### What the task requires
Copy the lines verbatim, beginning with the line that contains "Mokytojų tarybos posėdis [link] (450, 2045)" and continuing through the end of the data, and only those lines.

### Supplied records
┏━━

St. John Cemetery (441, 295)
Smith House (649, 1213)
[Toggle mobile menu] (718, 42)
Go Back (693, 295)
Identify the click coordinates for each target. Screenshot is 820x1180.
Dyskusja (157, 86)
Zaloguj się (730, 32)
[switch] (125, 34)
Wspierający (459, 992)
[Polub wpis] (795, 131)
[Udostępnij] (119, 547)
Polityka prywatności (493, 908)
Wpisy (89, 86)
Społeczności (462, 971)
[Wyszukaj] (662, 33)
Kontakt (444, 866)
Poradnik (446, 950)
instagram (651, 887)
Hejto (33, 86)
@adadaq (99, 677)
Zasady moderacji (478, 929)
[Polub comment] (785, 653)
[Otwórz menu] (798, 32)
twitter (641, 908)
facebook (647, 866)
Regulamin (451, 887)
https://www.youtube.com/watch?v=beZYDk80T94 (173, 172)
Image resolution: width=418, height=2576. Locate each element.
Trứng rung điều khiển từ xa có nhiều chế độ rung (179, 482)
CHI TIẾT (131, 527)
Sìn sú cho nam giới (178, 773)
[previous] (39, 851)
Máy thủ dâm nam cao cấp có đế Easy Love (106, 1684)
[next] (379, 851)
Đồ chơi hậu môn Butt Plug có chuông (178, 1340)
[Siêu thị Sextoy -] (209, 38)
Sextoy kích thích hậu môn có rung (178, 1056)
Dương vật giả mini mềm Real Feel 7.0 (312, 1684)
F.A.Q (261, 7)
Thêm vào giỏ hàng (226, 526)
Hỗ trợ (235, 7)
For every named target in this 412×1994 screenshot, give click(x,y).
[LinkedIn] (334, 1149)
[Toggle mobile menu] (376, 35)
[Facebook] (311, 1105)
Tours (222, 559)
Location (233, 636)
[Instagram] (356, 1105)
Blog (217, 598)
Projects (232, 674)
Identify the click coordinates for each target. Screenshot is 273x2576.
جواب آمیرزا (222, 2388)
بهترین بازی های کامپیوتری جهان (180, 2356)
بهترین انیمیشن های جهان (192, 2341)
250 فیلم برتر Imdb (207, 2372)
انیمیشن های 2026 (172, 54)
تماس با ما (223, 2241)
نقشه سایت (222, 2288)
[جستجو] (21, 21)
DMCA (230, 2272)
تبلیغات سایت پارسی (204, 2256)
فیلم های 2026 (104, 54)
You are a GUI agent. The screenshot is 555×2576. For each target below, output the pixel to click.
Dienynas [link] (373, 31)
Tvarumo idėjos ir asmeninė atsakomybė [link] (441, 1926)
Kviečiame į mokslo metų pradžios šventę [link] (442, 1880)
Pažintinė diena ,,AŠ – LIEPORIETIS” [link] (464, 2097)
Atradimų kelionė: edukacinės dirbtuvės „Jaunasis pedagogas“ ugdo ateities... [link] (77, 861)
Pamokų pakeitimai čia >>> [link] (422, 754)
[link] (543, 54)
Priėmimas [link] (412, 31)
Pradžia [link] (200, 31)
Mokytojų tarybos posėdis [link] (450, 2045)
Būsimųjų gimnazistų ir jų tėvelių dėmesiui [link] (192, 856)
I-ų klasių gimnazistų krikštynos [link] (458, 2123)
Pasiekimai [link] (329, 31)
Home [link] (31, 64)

┗━━

### Response to this exercise
Mokytojų tarybos posėdis [link] (450, 2045)
Būsimųjų gimnazistų ir jų tėvelių dėmesiui [link] (192, 856)
I-ų klasių gimnazistų krikštynos [link] (458, 2123)
Pasiekimai [link] (329, 31)
Home [link] (31, 64)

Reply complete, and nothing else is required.